Knowledge transfer techniques for dynamic environments
Abstract
The expense involved in obtaining class labels for data has led to the emergence of
semi-supervised learning techniques which try to make use of both the labeled and
the unlabeled data to obtain classifiers with better generalization capabilities. Most
existing semi-supervised methods assume that the unlabeled data have the same
underlying distribution as the training data. However, data acquired for actual
problems often suffer from population drift over time or space, and consequently
classifiers learned from existing labeled data tend to become obsolete over time or
extended geographic areas.
In this dissertation, semi-supervised techniques are considered for updating
existing classifiers, while allowing for the possibility of population drift in the incoming data.

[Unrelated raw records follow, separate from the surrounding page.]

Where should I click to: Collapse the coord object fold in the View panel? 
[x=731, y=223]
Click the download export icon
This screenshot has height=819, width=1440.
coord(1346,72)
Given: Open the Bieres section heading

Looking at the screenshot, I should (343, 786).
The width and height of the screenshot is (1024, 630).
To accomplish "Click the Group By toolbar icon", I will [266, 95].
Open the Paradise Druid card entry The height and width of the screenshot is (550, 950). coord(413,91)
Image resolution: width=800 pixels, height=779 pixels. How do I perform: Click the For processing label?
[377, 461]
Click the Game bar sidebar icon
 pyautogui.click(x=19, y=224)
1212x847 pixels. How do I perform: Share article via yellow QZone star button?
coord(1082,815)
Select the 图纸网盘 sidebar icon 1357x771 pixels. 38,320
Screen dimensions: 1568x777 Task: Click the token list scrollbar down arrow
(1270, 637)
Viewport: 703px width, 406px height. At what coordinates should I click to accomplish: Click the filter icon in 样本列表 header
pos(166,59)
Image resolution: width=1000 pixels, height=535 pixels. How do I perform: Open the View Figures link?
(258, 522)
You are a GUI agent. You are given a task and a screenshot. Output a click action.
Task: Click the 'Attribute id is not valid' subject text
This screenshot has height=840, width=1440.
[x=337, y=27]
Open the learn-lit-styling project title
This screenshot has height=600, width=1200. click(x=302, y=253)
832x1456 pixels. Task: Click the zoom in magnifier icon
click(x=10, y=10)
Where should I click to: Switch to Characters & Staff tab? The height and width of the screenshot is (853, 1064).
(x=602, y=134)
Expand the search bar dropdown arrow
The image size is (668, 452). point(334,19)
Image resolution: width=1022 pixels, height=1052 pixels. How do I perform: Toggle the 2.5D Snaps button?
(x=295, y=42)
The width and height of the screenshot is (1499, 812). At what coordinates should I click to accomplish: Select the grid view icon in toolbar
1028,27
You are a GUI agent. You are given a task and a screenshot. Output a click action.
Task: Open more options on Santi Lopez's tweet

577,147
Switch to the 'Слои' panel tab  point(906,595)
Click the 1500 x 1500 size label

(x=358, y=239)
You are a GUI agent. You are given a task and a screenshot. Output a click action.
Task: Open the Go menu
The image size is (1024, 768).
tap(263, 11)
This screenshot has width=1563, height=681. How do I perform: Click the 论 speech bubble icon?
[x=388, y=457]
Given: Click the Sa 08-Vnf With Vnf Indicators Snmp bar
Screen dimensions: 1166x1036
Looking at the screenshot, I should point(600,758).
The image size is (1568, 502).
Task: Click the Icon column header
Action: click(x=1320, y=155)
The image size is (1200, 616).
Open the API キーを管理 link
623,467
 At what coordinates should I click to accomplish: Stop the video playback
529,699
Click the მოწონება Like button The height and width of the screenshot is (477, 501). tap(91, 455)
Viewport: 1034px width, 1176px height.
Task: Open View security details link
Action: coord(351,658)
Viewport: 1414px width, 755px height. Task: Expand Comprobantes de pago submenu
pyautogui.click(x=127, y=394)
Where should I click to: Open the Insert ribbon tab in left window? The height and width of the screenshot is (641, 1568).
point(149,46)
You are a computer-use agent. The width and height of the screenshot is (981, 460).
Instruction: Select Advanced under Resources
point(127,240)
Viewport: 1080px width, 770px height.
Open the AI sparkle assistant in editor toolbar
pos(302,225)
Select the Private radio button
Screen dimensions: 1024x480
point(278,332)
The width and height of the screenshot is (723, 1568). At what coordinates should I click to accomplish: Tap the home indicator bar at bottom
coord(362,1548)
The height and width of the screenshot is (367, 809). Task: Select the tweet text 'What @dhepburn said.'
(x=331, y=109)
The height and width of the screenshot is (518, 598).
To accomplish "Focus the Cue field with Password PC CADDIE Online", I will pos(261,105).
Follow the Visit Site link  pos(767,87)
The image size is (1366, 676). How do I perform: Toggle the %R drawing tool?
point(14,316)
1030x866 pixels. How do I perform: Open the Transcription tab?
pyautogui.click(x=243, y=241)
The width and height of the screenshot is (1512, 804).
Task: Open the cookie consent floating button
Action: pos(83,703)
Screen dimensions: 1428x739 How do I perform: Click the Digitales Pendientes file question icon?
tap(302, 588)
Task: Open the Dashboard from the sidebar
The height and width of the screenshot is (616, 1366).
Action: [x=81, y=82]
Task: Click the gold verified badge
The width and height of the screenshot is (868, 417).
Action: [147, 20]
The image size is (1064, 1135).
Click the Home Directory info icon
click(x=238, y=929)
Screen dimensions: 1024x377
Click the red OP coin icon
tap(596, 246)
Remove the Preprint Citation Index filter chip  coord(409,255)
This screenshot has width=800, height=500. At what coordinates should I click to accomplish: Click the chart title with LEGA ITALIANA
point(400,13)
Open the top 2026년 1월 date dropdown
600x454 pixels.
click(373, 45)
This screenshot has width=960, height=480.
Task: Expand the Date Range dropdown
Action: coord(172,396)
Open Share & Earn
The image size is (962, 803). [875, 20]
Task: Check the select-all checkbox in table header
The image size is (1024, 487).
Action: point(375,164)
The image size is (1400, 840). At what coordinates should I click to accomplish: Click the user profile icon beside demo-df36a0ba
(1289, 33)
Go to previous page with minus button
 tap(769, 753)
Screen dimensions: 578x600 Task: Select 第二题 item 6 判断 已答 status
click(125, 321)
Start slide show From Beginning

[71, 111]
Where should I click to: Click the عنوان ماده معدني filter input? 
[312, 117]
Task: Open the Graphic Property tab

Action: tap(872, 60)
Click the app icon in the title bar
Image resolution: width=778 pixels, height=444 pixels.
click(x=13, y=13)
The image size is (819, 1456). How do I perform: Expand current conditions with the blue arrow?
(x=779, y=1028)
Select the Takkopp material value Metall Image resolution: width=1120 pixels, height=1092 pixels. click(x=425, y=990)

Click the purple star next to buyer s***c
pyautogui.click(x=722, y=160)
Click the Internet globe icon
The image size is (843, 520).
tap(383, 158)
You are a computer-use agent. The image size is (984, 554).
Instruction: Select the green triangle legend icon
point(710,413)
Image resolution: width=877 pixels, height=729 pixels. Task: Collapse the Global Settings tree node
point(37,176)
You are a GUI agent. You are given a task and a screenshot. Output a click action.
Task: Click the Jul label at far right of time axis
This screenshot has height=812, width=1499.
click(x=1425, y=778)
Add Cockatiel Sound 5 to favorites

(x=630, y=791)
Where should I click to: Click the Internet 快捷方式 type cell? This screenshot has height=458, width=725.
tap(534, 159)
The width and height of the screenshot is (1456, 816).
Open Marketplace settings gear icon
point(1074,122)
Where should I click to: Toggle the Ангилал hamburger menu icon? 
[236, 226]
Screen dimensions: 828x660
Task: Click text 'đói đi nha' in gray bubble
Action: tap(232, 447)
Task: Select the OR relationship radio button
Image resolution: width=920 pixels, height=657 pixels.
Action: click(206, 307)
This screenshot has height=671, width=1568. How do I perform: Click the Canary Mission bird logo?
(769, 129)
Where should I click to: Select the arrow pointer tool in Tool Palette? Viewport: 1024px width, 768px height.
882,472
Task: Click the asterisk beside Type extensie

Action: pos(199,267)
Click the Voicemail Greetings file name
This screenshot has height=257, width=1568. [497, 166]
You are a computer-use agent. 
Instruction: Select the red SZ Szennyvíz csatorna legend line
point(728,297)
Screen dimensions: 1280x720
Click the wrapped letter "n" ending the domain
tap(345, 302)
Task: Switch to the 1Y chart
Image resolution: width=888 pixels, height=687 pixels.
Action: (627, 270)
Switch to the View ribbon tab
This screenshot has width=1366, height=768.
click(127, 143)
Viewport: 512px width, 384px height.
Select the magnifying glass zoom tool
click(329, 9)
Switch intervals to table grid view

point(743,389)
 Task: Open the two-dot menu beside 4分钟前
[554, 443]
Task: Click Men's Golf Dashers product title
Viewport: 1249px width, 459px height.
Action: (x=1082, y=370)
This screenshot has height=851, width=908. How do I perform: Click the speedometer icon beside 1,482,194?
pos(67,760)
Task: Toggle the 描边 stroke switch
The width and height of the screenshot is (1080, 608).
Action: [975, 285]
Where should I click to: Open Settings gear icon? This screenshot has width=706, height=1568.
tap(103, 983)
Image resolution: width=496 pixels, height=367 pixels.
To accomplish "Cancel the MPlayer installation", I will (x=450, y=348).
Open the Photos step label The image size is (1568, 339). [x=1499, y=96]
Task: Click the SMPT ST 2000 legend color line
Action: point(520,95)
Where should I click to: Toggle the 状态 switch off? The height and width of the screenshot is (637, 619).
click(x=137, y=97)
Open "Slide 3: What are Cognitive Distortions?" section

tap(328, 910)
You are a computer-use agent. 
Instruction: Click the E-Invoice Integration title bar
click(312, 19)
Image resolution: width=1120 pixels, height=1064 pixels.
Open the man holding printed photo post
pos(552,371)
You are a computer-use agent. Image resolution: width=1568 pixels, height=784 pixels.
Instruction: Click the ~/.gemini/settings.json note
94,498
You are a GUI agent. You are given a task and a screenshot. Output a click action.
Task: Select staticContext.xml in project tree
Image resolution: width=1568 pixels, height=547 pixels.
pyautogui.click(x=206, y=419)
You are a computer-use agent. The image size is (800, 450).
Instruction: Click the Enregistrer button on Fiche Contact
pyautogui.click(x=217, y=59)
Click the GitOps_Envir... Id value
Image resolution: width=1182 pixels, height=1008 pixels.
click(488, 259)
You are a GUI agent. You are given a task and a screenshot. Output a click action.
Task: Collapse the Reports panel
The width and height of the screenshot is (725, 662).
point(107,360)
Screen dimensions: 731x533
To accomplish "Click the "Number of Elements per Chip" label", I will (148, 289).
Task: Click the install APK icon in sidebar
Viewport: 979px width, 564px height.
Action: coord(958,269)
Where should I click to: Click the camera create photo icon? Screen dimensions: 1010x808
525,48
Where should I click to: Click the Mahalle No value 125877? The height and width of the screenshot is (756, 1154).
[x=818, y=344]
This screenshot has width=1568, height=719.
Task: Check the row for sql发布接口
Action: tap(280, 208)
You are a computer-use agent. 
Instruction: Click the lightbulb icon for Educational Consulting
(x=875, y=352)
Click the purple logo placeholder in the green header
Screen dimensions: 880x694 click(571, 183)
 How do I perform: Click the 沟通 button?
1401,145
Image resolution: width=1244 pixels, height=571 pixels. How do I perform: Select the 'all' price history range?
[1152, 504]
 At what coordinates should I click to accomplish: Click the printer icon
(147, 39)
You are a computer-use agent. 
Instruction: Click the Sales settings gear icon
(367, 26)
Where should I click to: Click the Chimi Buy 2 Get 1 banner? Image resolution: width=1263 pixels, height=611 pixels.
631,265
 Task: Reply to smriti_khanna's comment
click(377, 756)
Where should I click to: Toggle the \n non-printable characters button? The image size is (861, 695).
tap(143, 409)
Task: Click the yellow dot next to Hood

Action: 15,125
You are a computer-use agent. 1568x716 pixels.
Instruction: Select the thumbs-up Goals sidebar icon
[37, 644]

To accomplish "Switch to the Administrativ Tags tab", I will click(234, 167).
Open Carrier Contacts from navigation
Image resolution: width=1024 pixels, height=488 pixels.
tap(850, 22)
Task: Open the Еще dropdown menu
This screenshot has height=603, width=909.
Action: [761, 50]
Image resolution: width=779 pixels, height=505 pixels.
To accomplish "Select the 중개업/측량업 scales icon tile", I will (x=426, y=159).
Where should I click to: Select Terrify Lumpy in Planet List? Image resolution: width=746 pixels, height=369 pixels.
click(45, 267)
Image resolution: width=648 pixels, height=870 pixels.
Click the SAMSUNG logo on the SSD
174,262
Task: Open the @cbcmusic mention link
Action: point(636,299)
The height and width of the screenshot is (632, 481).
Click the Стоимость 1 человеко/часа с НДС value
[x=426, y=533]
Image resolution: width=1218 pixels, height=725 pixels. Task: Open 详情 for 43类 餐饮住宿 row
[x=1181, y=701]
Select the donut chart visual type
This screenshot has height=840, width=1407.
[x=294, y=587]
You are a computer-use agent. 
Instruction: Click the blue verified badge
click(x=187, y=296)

The proposed techniques make use of meta-information that is not
explicitly provided by the data to aid in semi-supervision.
First, a framework that exploits the contextual information in an existing
hierarchical binary classifier is presented to rapidly construct a new classifier for a
new but related classification problem. The knowledge transfer technique is augmented with active learning to efficiently update the classifier using far fewer data
points than simple semi-supervised methods. The proposed technique is shown to
be well-suited for adapting classifiers, even when there is a significant difference
between the labeled and unlabeled data.
The knowledge transfer approach detailed in this thesis assumes the existence
of a pre-defined hierarchy of classes. However, it is possible that several different
class hierarchies are defined or obtained for the same domain. A maximum likelihood framework is proposed for integrating available hierarchies into a single ‘master
hierarchy’. The taxonomy integration method is shown to result in more natural
mappings between existing taxonomies compared to alternative approaches that do
not exploit the class hierarchy information. A technique that automatically generates n-ary class hierarchies is also presented. The n-ary trees are shown to better
reflect the inter-class relationships and are in general more effective for knowledge
transfer than binary trees.
Focusing on the domain of hyperspectral data, the efficacy of the new techniques is evaluated for the problem of classifying spatially/temporally varying hyperspectral images. The empirical results clearly demonstrate the utility of exploiting
‘contextual’ information for the problem of knowledge transfer in dynamic environments.